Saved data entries
════════

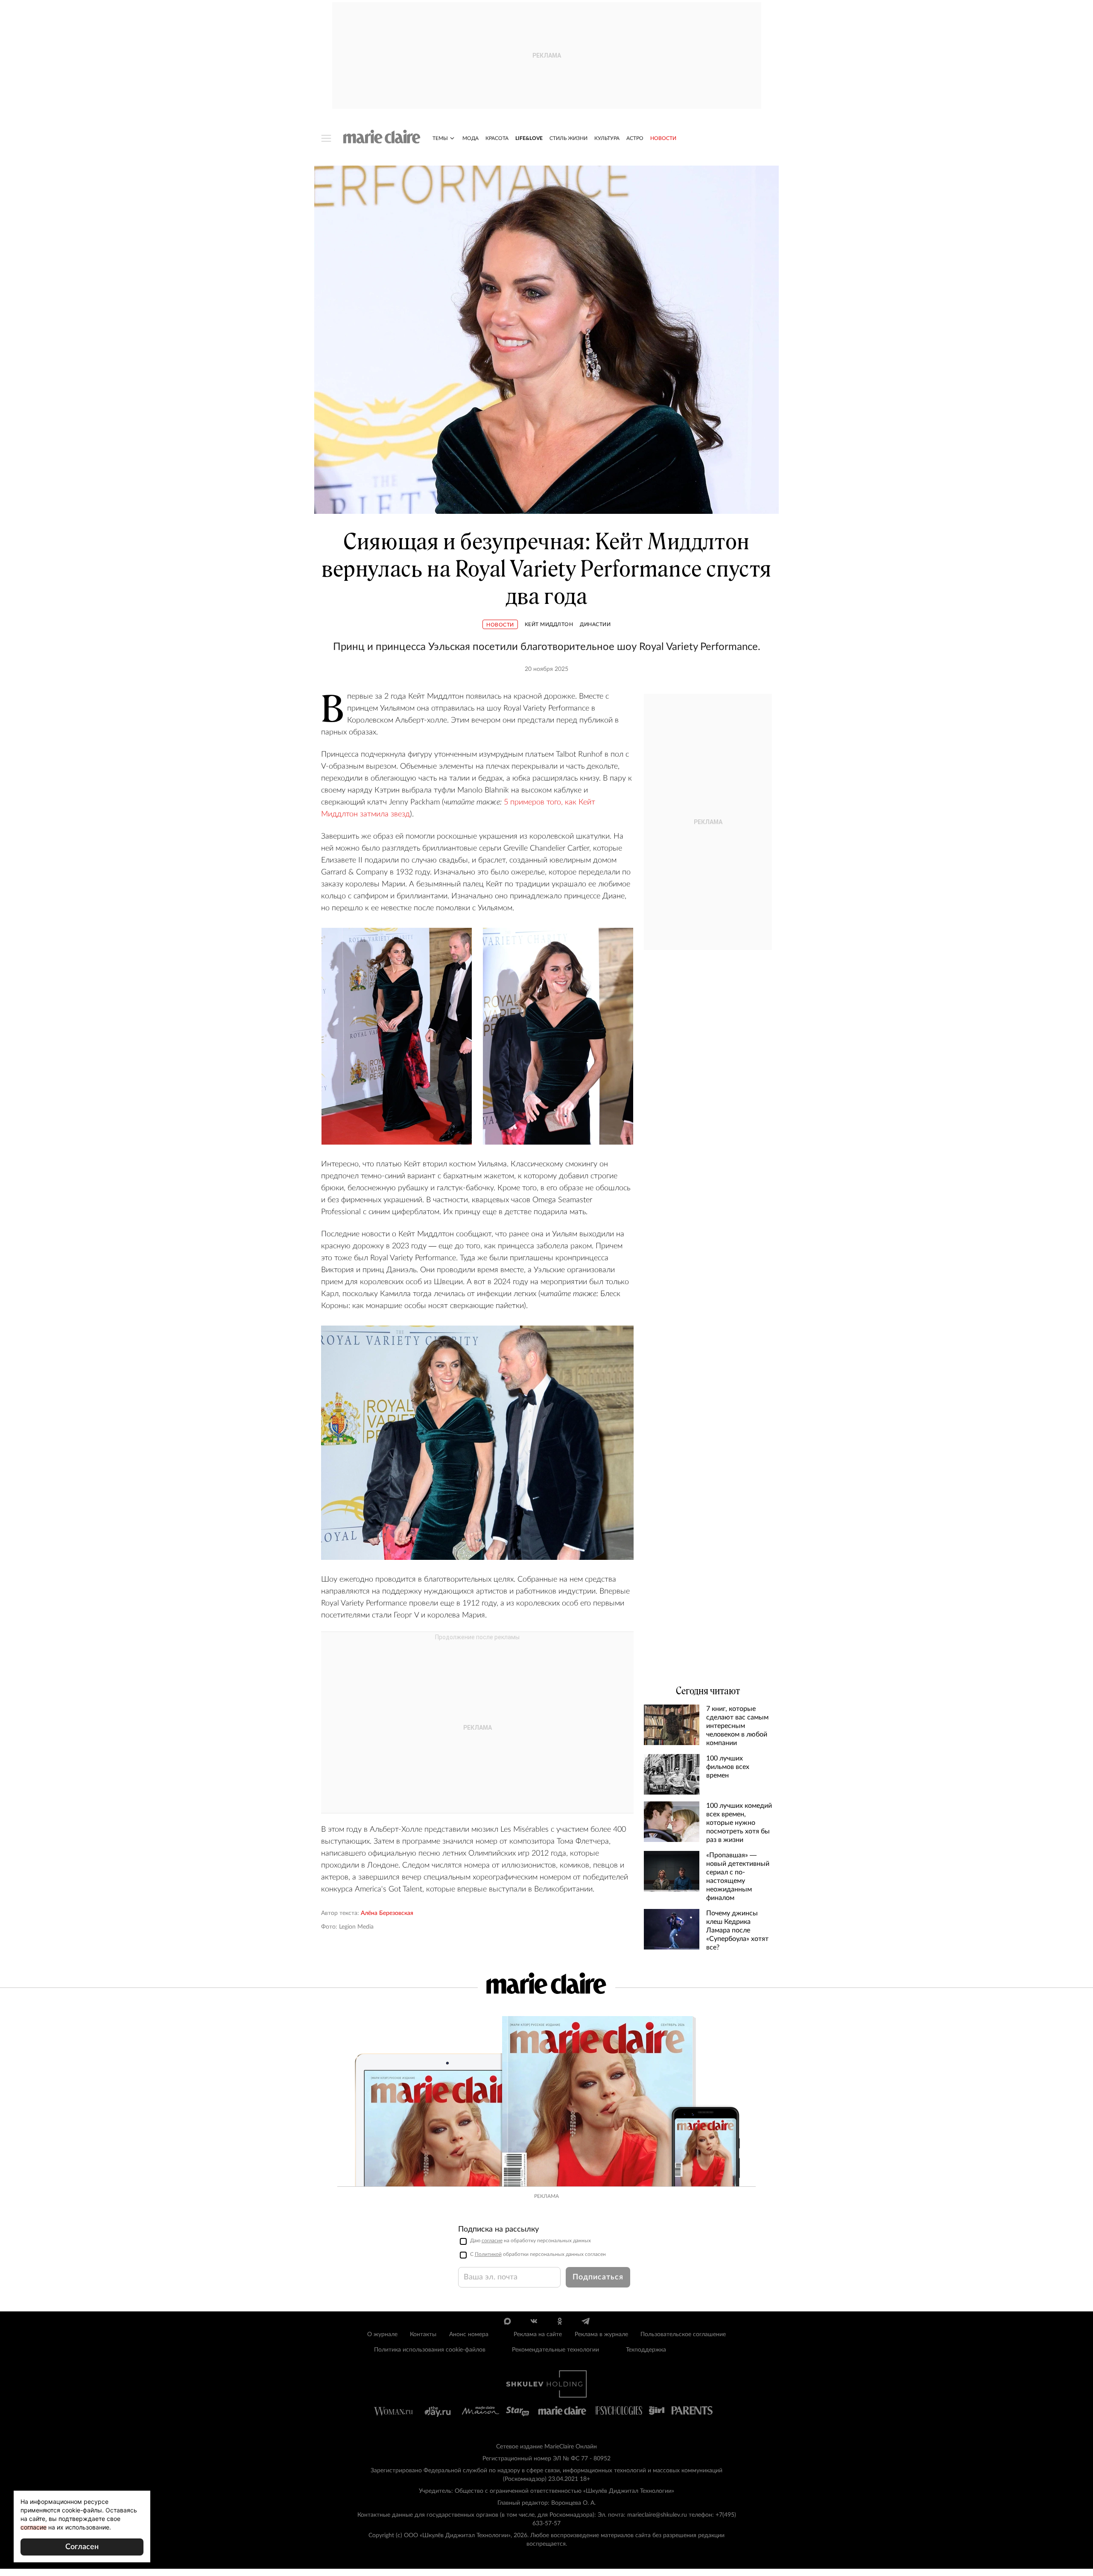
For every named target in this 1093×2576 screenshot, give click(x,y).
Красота (497, 138)
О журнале (382, 2334)
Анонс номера (468, 2334)
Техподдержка (646, 2350)
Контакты (423, 2334)
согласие (492, 2240)
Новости (663, 138)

════════

Please return the lines above exactly, with the pictures omitted.

> _Exercise response_:
For every named target in this 1093×2576 screenshot, give click(x,y).
Красота (497, 138)
О журнале (382, 2334)
Анонс номера (468, 2334)
Техподдержка (646, 2350)
Контакты (423, 2334)
согласие (492, 2240)
Новости (663, 138)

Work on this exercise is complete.